The answer should hold only the lines from the beginning of the material through the one with "Cartas (62, 1102)", reproduced exactly and without pictures.

■ ■ ■ ■ ■ ■ ■

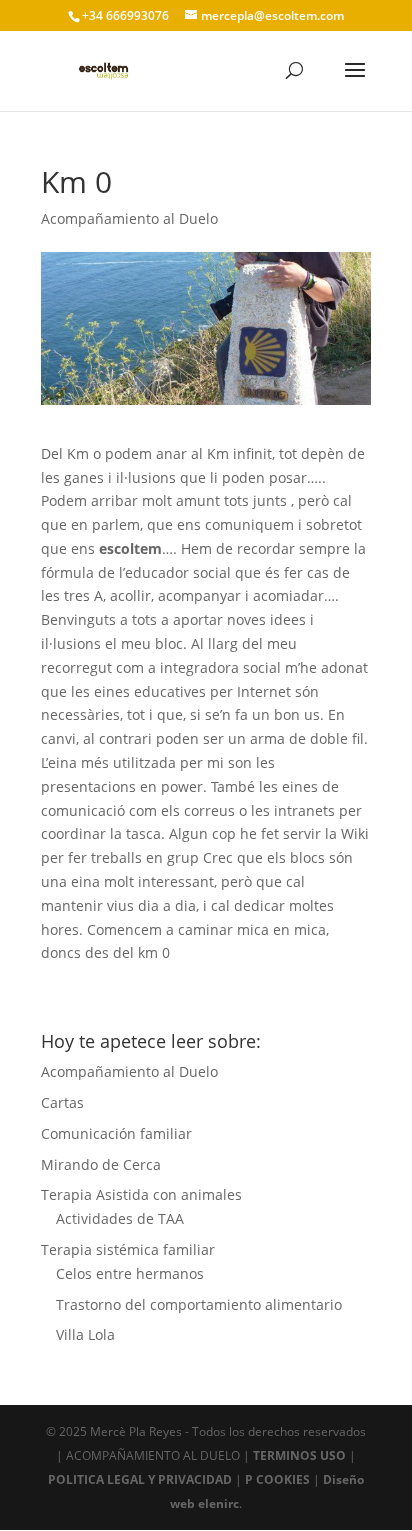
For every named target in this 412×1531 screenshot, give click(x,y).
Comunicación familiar (116, 1133)
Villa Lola (85, 1334)
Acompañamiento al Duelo (129, 218)
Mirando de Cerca (101, 1164)
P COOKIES (277, 1479)
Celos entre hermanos (130, 1273)
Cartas (62, 1102)
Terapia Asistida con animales (141, 1194)
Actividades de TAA (120, 1218)
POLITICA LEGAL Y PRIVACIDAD (140, 1479)
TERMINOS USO (299, 1455)
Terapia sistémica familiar (128, 1249)
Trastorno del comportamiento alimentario (199, 1304)
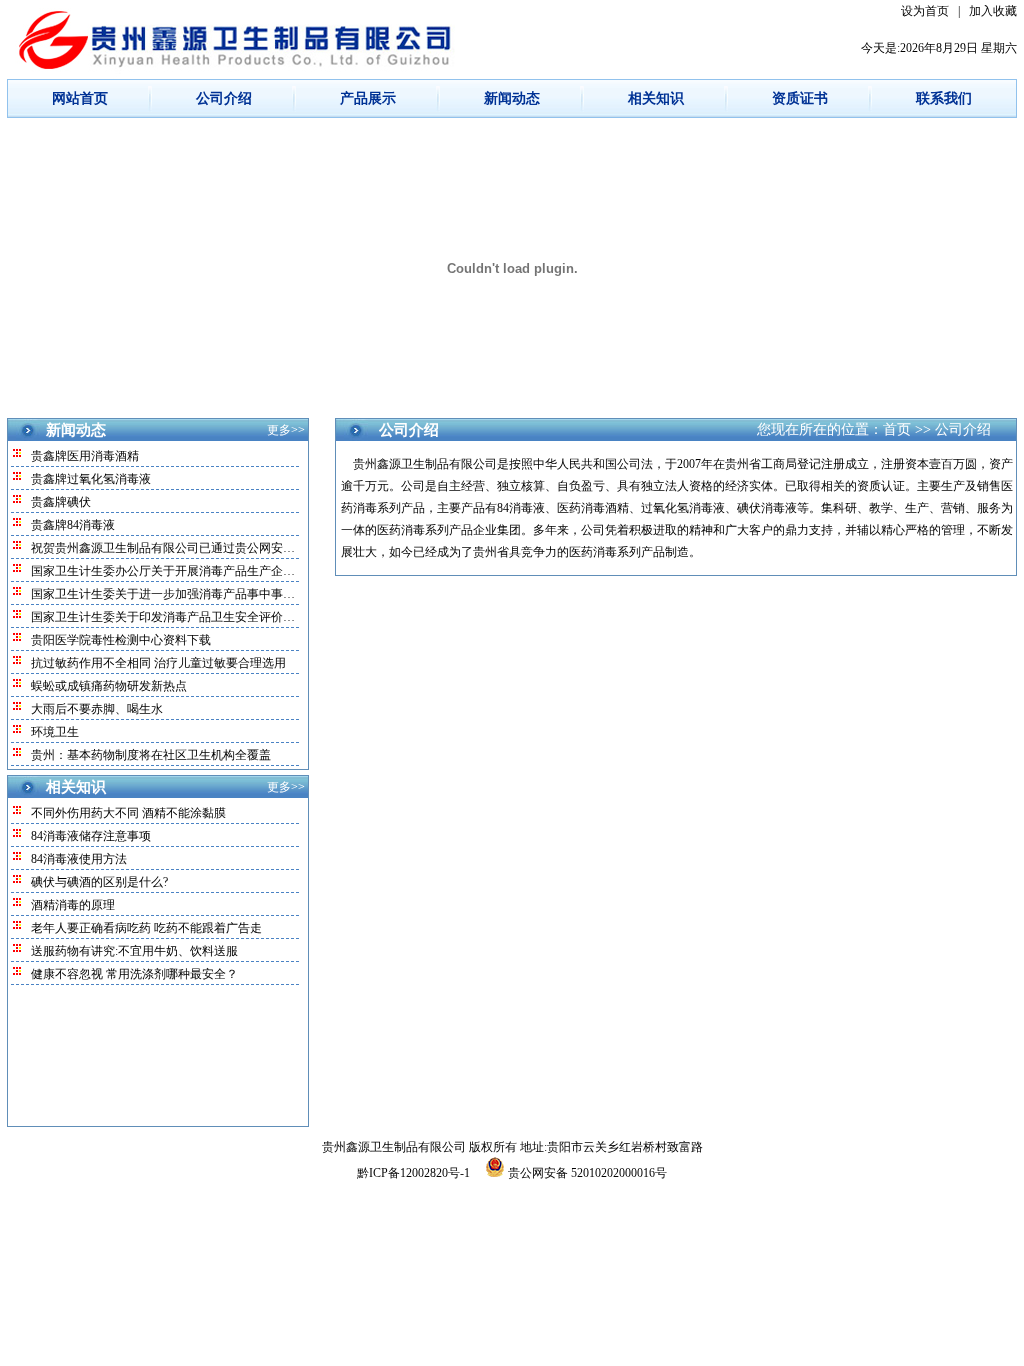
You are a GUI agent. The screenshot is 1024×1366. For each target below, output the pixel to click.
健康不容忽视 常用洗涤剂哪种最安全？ (134, 974)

■ ■ ■ ■ ■ ■ ■

▸ SOLUTION TO THIS TASK:
For every named target in this 412×1531 screenshot, give click(x,y).
Comunicación familiar (116, 1133)
Villa Lola (85, 1334)
Acompañamiento al Duelo (129, 218)
Mirando de Cerca (101, 1164)
P COOKIES (277, 1479)
Celos entre hermanos (130, 1273)
Cartas (62, 1102)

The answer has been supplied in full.